David Brewer, of RBC Capital Markets, explained as much in a note published this morning: "The new contract with more commercial risk sees a higher margin beyond the 1% fee margin the current contract had been on. If it is in line with recent other direct awards, we think that margin is likely to be 3%."

First class

Intriguingly, the government has also demanded that Virgin reduces the number of first class carriages it has on its trains (well, this is the era of austerity).

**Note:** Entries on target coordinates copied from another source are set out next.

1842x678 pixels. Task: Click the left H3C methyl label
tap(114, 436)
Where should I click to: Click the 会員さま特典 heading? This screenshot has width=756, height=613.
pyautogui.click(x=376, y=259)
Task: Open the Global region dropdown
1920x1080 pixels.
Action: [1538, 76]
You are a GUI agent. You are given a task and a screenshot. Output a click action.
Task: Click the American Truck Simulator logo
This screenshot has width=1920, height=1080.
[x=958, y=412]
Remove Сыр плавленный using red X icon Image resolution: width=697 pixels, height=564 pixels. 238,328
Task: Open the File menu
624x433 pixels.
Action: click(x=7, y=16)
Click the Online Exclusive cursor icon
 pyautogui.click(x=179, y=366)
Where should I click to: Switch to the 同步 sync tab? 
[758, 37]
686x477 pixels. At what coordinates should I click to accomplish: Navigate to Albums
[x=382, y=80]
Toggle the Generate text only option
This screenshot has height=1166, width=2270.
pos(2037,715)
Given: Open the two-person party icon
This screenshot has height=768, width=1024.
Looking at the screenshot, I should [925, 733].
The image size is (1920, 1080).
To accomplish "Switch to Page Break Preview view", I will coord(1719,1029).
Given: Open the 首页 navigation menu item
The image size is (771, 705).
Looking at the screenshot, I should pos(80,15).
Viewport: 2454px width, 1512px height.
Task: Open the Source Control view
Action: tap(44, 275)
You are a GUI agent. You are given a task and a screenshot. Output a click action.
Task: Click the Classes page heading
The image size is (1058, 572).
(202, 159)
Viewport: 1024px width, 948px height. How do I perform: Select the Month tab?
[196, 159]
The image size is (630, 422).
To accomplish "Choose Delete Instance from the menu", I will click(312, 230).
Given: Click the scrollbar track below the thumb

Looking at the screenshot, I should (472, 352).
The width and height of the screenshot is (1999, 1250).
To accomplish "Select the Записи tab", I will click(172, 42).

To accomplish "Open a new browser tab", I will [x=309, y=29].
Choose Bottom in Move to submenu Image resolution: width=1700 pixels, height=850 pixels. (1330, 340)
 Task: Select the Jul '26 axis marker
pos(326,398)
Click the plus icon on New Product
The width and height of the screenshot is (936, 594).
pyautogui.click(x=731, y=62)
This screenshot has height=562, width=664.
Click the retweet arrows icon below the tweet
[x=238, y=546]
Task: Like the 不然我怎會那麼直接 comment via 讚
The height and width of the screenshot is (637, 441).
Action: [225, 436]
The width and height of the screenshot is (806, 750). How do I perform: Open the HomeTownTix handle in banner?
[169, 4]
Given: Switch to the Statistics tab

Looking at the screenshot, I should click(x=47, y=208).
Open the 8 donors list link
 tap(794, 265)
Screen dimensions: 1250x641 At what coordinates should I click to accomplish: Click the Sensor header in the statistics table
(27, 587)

Anyone who has travelled on the line will be well used to standard class passengers stuck with standing room only whilst in first class there is acres of space disturbed only by polite staff offering free bacon butties.

Was Virgin, I asked Sir Richard, just trying to be too upmarket when it initially over-loaded its trains with premier service seats? "You could say that," Sir Richard responded.

"The only way to get extra people onto the train [now] is to convert [some carriages] to all economy." A few first class passengers might get displaced but the move "is of benefit to the majority of people".

Of course, one other way to improve capacity on the line that carries north of 30 million passengers a year and rising, would be to divert money earmarked for the new and controversial High Speed 2 rail link from London to the north of England.

That money, many serious commentators argue, would be better spent on improving the present West Coast Mainline, East Coast Mainline (which Virgin is also bidding for) and links between cities across the north of England and Scotland.

The HS2 question

"If HS2 didn't take place and the government decided to spend that money upgrading the West Coast mainline our trains [would be] capable of doing 140mph instead of 125mph," Sir Richard said.

So I asked him, whether it wouldn't simply be better to spend HS2's billions of pounds on improving the two existing north south routes and the rail connections between northern cities?

"I suspect they have to do all three," Sir Richard said, maybe with one eye on the fact that the transport secretary, Patrick McLoughlin, is a passionate supporter of HS2 as well as head of the department that agrees who should run the UK's train services.

"What is important is that whilst HS2 is built [the government] does not forget the money that needs to be spent on the East Coast Mainline and the West Coast Mainline.

"If they decide not to do HS2 we've got plenty of suggestions as to how they could spend the money."

Not, presumably, on better transport links to Necker.